LTX-2.3-22B — 24GB (MLX)

Mixed-precision quantized version of Lightricks/LTX-2.3 optimised by baa.ai using a proprietary Black Sheep AI method.

Per-tensor bit-width allocation via advanced sensitivity analysis. Runs natively on Apple Silicon via ltx-2-mlx.

Metrics

Metric	Value
Transformer size	19.8 GB
Total model size	~28 GB
Average bits (transformer)	7.9
Quantized layers	1,157 / 1,760

Bit distribution:

Bits	Layers
5	3
6	75
8	1,079

Requirements

Apple Silicon (M1 or later), macOS 13+
~26 GB unified memory
Python 3.10+

pip install mlx flask ltx-pipelines-mlx ltx-core-mlx

Usage — Web App

git clone https://huggingface.co/baa-ai/LTX-2.3-22B-RAM-24GB-MLX
cd LTX-2.3-22B-RAM-24GB-MLX
python webapp.py

# Side-by-side comparison with the 12GB version:
git clone https://huggingface.co/baa-ai/LTX-2.3-22B-RAM-12GB-MLX ../LTX-2.3-22B-RAM-12GB-MLX
python webapp.py --compare-dir ../LTX-2.3-22B-RAM-12GB-MLX

Open http://localhost:7860 — enter a prompt, set resolution and duration, and hit Generate.

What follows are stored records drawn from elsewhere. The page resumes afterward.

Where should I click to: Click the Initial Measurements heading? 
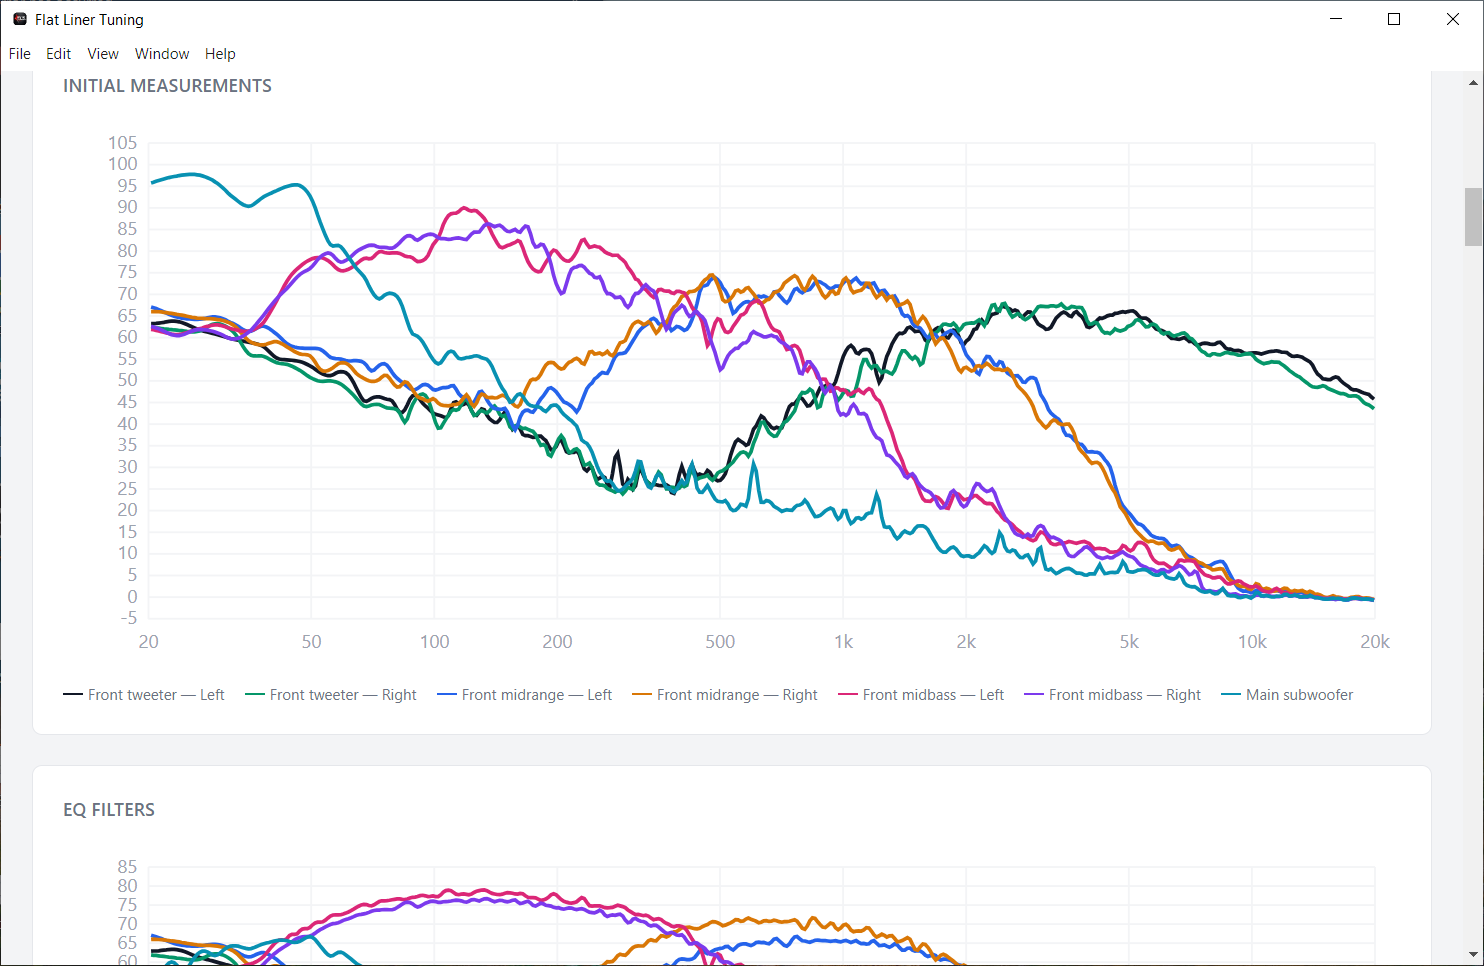pos(168,86)
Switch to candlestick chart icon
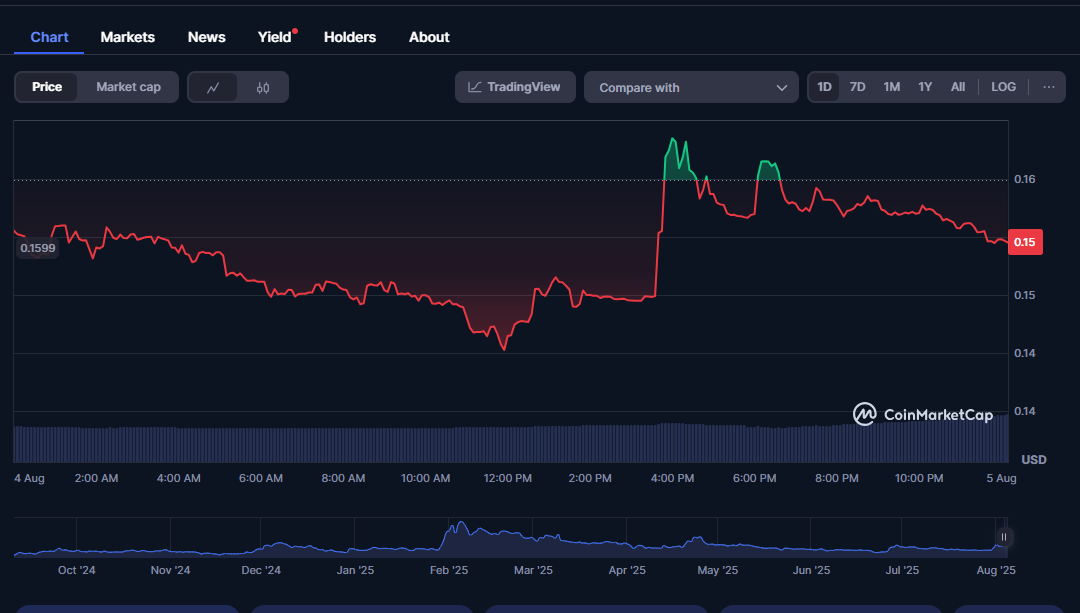 pyautogui.click(x=263, y=88)
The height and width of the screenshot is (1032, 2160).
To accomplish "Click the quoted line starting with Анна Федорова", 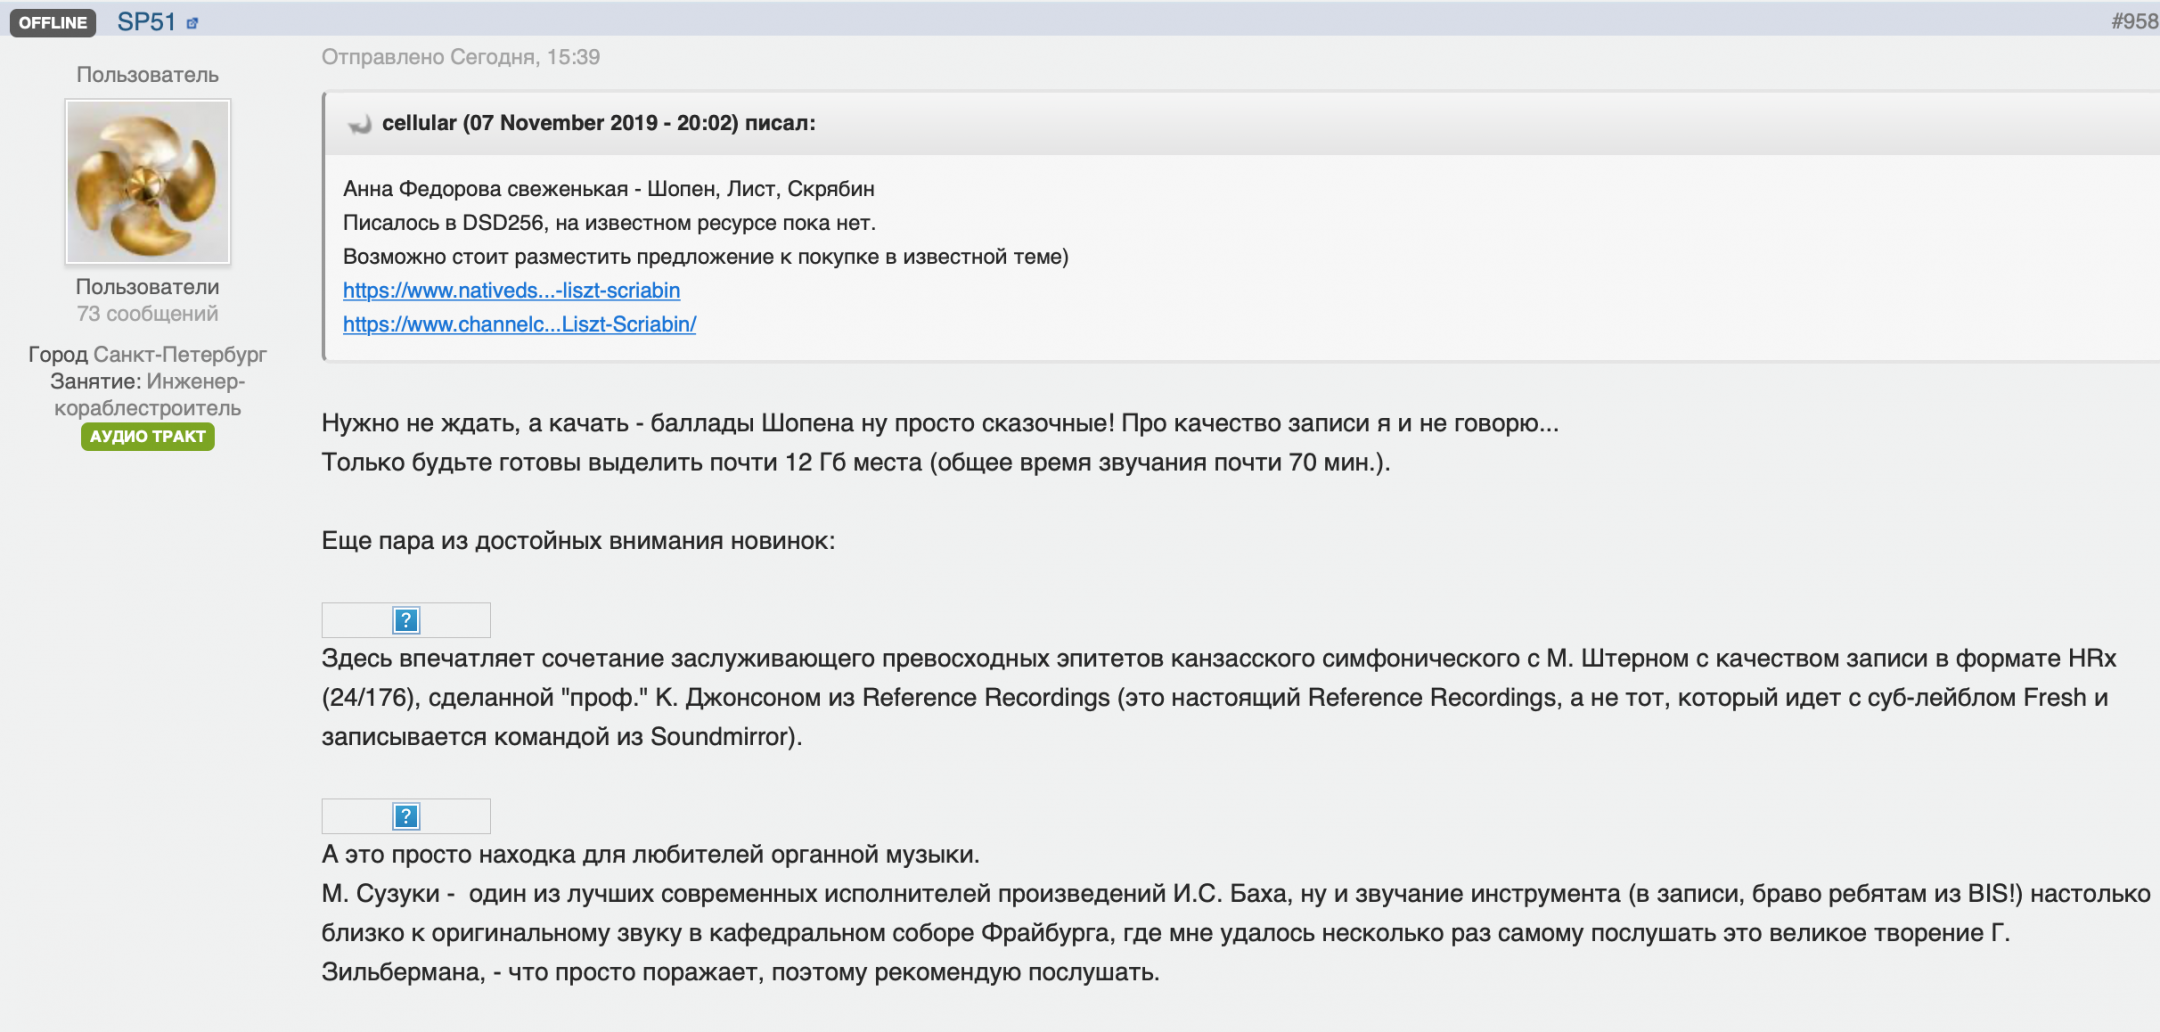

The live log streams generation progress; the video plays in the browser when done.

Usage — CLI

python generate.py \
    --model-dir /path/to/LTX-2.3-22B-RAM-24GB-MLX \
    --prompt "A serene mountain lake at sunrise, mist over calm water, pine trees reflected" \
    --height 480 --width 704 --num-frames 65 \
    --output output.mp4

Frame count must follow 32k + 1 (33, 65, 97, 129 …). Duration in seconds = frames ÷ fps.

Model Comparison

Model	Transformer	Avg bpw	Peak RAM
LTX-2.3-22B-RAM-12GB-MLX	9.3 GB	4.6	~14 GB
LTX-2.3-22B-RAM-24GB-MLX	19.8 GB	7.9	~26 GB
dgrauet/ltx-2.3-mlx-q8	19.2 GB	8.0 uniform	~26 GB

Quantized by baa.ai

Black Sheep AI Products

Shepherd — Private AI deployment platform that shrinks frontier models by 50-60% through RAM compression, enabling enterprises to run sophisticated AI on single GPU instances or Apple Silicon hardware. Deploy in your VPC with zero data leaving your infrastructure. Includes CI/CD pipeline integration, fleet deployment across Apple Silicon clusters, air-gapped and sovereign deployment support, and multi-format export (MLX, GGUF). Annual cloud costs from ~$2,700 — or run on a Mac Studio for electricity only.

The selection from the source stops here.